NHKの推計によると、22年度末時点で、日本の総世帯数は5730万件。ここから公的扶助受給者など免除世帯を除いた世帯は、5080万件で、これが受信契約の対象となる世帯の基礎数となる。このうち故障せずにきちんと映るテレビを持つ世帯(4651万件)が実際の契約対象世帯数で、その差である429万件が、今回の法改正で対象となる人々とみられる。
もちろんこれは現時点での最大値だが、今後増える可能性がある。とはいえ元々、番組に興味があればテレビを所有しているはずだし、受信料を支払いたくないからテレビを持たないという人も多い。このため、たとえ法改正しても、新たにネット経由の視聴で受信契約を結ぶ世帯は「ほとんどない」(幹部)との見方もある。
解約容易なら財源として不安定
さらにたとえ契約したとしても、テレビとスマホという端末の特性の違いも影響しそうだ。受信契約はテレビがあることが条件だから、テレビを廃棄すれば契約義務はなくなる。だが、テレビは民放の番組も映るため、NHKを見ないからといってすぐに捨てられるものでもない。

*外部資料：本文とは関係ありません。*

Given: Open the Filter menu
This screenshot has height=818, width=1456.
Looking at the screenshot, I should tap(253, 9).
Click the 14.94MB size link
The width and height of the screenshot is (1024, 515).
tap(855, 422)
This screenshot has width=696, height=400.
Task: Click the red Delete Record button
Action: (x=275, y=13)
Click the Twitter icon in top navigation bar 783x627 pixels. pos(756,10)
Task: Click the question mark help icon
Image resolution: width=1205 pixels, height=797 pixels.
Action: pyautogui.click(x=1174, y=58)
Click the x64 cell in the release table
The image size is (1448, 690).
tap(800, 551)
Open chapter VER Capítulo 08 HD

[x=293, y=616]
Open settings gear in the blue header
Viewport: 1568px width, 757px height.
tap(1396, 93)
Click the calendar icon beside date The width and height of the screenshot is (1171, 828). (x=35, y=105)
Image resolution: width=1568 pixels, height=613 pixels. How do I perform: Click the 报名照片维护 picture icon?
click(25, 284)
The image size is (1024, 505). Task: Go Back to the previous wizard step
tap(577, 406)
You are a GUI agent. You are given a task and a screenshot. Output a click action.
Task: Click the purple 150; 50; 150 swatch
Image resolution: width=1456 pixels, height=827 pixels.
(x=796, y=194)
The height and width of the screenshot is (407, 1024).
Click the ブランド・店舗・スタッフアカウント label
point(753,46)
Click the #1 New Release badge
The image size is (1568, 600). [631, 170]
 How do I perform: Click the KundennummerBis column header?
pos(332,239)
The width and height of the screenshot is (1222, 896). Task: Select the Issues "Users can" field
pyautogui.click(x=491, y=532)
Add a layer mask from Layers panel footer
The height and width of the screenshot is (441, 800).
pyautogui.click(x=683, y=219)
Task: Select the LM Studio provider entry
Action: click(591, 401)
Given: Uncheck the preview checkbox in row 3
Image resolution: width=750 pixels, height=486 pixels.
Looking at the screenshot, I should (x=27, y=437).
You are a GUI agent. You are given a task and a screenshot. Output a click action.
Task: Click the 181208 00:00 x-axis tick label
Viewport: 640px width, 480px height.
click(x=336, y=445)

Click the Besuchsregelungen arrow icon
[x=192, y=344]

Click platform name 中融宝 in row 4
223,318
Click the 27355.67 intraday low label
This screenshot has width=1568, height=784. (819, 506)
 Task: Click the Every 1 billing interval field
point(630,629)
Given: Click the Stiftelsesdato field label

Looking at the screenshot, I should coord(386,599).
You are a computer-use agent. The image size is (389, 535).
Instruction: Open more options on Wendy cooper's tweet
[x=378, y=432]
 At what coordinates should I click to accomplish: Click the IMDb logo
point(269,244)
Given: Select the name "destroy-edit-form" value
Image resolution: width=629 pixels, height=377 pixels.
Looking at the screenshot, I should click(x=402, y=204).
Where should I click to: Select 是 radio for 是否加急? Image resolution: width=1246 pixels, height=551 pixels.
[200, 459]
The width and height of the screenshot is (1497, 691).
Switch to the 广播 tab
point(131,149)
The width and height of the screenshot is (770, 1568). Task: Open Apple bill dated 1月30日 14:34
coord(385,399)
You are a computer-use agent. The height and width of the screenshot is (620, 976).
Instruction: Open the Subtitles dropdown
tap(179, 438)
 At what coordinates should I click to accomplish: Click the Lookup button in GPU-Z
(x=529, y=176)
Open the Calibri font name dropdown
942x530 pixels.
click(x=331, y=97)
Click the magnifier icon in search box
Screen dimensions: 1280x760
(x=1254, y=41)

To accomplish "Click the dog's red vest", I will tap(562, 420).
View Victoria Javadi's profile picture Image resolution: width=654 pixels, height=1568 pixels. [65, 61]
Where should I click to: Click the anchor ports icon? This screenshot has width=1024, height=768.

ところが、今回想定されるアプリは当然、NHK専用だし、その後、アプリのインストール後に必要とされる登録手続きなどもNHK視聴が目的だ。利用者からすれば、例えば好みの番組が終了したら、その時点でアプリの削除や解約手続きも抵抗なく行えるはずだ。
このあたりの具体的手続きは、改正法案自体がまだ成立していない今はまだ不透明だ。13日の記者会見で担当の根本拓也理事も「解約は受信機の設置がないことを確認して受け付けるという現在の手続きと同様だとは思っており、放送でもネットでも受信環境にないことを確認した上で解約になるが、具体的な方法はまさしく検討中」と述べるにとどめた。
しかし、一度契約を確保したとしても解約が容易なら、テレビの所有者に対するよりも、NHKにとって格段に不安定な状況となる。今回の法改正は、テレビはないがネットでNHKを見ようとする人に受信料の網をかける布石ともなるが、これまでのような確実な財源とは考えにくいだろう。